Region Guide
Burgundy
Burgundy is where vineyard hierarchy replaces brand names. A 5-hectare parcel of Pinot Noir from Gevrey-Chambertin will taste different from the plot next door, and the classification system exists to map those differences. This is unforgiving wine, but honest.
Chablis produces Chardonnay so dry it cuts like a knife—flint, citrus, green apple, no oak softness. The Côte d'Or, further south, makes the opposite: rich, creamy Chardonnay with stone fruit and spice from barrel time. Red Burgundy ranges from silky village wines you can drink young to Grand Cru bottlings that demand a decade of patience and reveal themselves slowly.
Key Grapes
Pinot Noir dominates red Burgundy. It's thin-skinned and fussy—this climate suits it because coolness preserves acidity and prevents overripeness. Chardonnay thrives everywhere: austere in Chablis, full and complex in Meursault and Puligny-Montrachet, lighter and fruity in Mâconnais. Gamay appears south of the region proper but deserves mention for Beaujolais.
What to Buy
Start with Bourgogne AOC if you want affordable entry. Village-level wines (Gevrey-Chambertin, Nuits-Saint-Georges) deliver serious quality without Grand Cru prices. Premier Cru costs significantly more but shows real complexity. For Chardonnay, Meursault and Puligny-Montrachet command premiums justified by complexity. Domaine-bottled wines usually outpace Négociant labels at the same price.
Food Pairings
Red Burgundy's acidity and light tannins make it the rare red that works with fish and seafood. White Burgundy's richness demands substantial dishes, not delicate ones. Neither wine forgives heavy, sweet sauces.

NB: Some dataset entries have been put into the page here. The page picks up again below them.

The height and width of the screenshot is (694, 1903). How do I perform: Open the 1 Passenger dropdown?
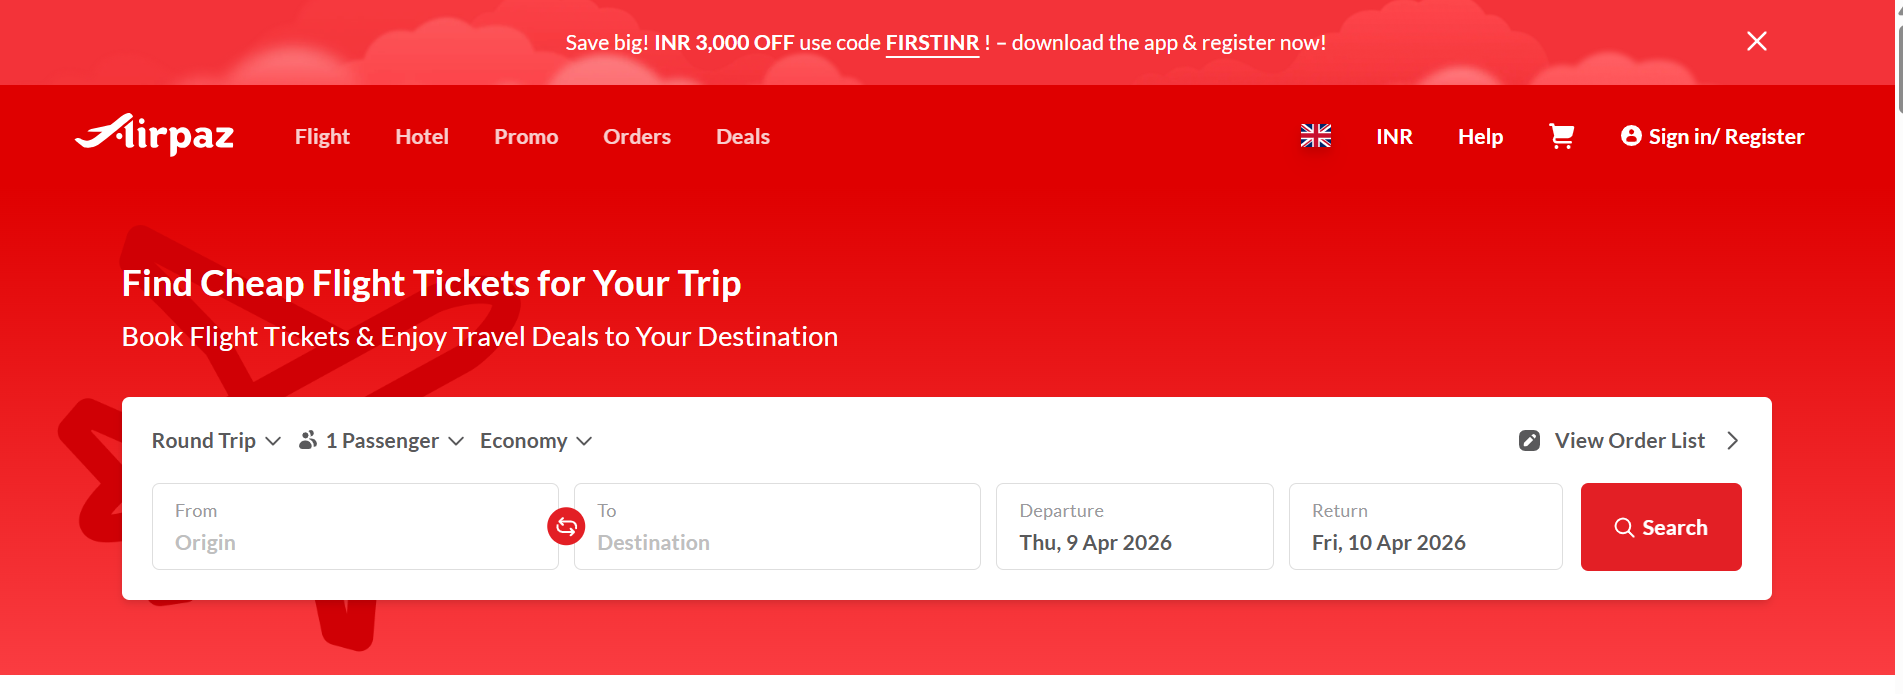coord(394,441)
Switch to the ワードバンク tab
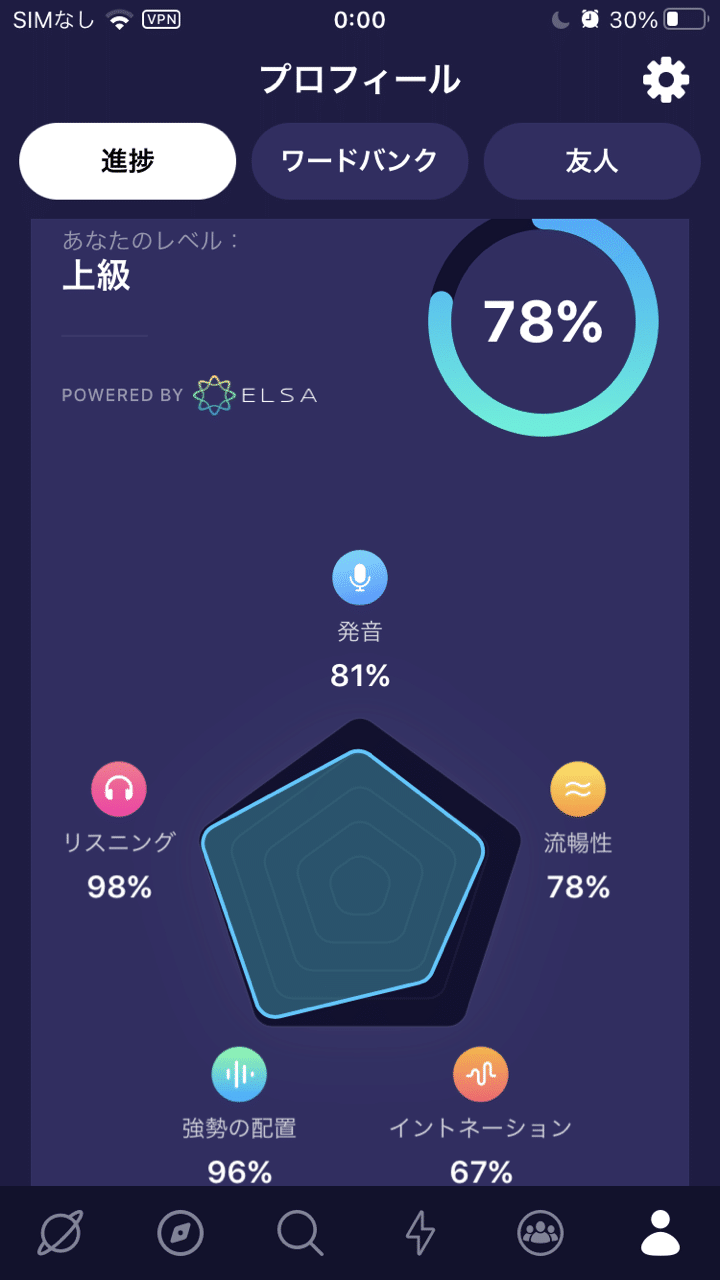The image size is (720, 1280). [360, 161]
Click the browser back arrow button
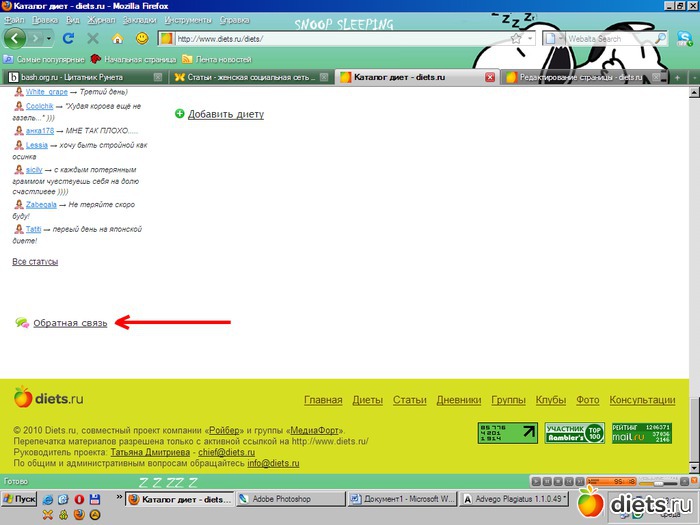 coord(16,38)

- •Chablis: oysters, shellfish, sole, halibut
- •Red Burgundy village wines: salmon, roast chicken, mushroom risotto, duck
- •Premier Cru and Grand Cru reds: venison, duck confit, aged beef, game birds
Sommelier's Take
Burgundy will punish you for buying on brand alone—most famous producers charge absurd premiums. But a well-chosen village wine or Premier Cru from a careful producer is worth the effort. Don't decant the reds. Serve cold enough that you taste the wine, not warm enough that it becomes flabby.